So. Next week is the last week of classes, before exams take place. Unfortunately my British Literature class received their take home essays back this evening. I made a C. Okay, I thought I was finished with getting shitty (excuse me,) grades on essays? It still comes down to the sour truth of: I don’t proof read enough, and I don’t happen to have an editor. I could take my paper to the “Writing Center” on campus, but those individuals refuse to assist in editing. Obviously taking pity on undergraduates isn’t something people do anymore. Never mind that we’ve had count them 2 grades in this class. Our first test I only passed because our professor (whom shall remain nameless) graded it on a curve. 

He declared to the class,  “You’re lucky no one made an F.” Not much of a saving grace.. 

Why do professors have to be so anal about things? 

Always trying to fix things

I’m always trying to improve my writing. Yet, I find myself always stumbling around the same mechanical and grammatical errors. I don’t know what to do. Frankly, I suck at proofing and editing my own work, and that doesn’t bode well come term paper time.
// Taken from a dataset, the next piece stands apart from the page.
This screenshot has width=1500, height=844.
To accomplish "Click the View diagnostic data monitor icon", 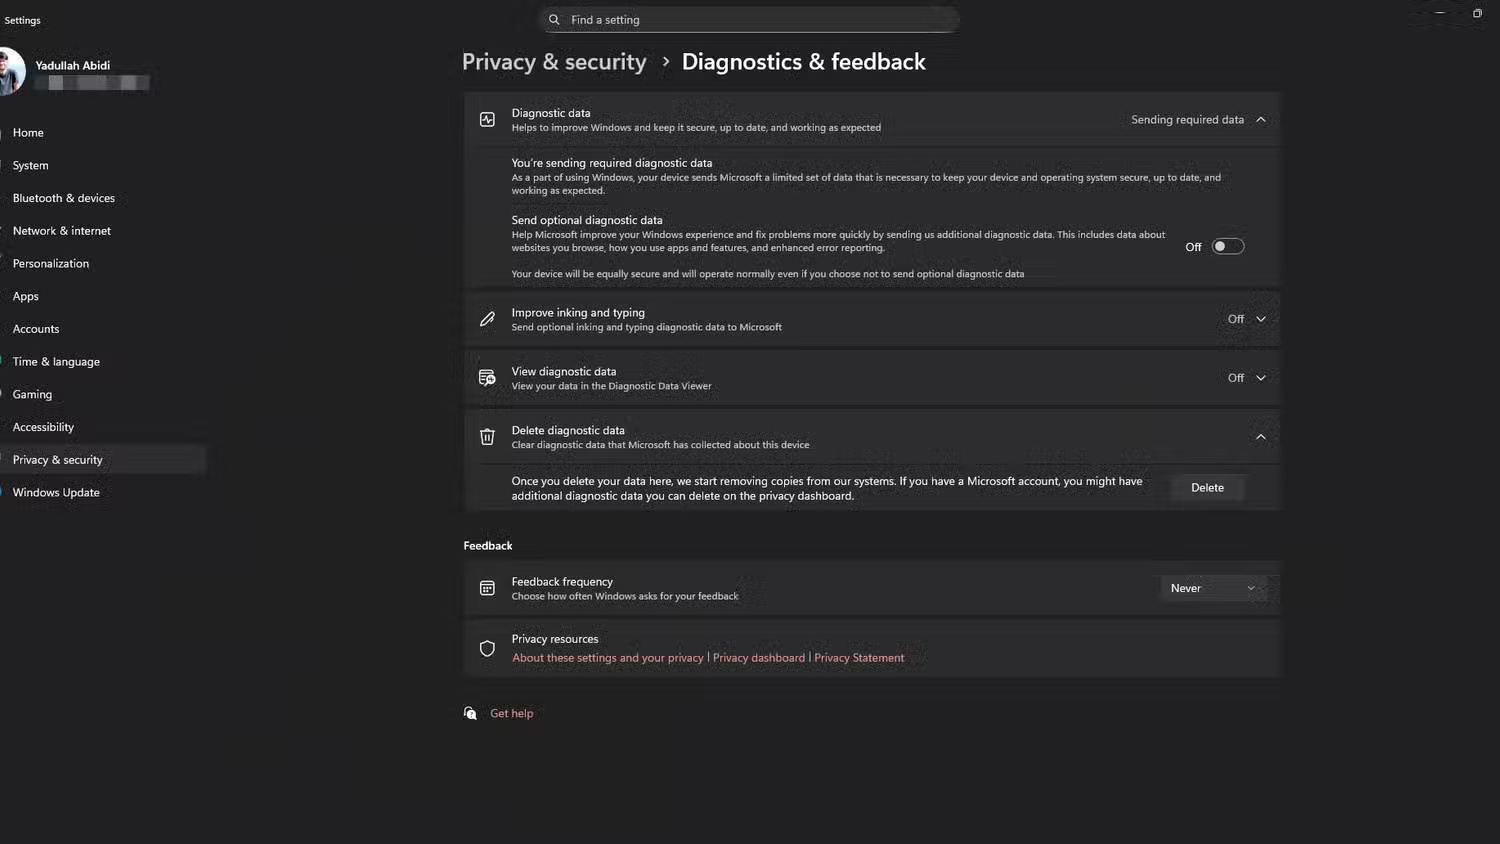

I usually get C’s and B’s on my papers because I cannot get the hang of things. 

Here’s where I get lost: 

  • Comma overuse: how to combat using the comma, too much.
  • Semicolons: is there an easily way to remember when to use this punctuation? 
  • Comma Splicethese things kill my papers, how does one get rid of them? 


There is hope for me, right?! Any assistance/suggestions/thoughts/encouragement would be greatly appreciated.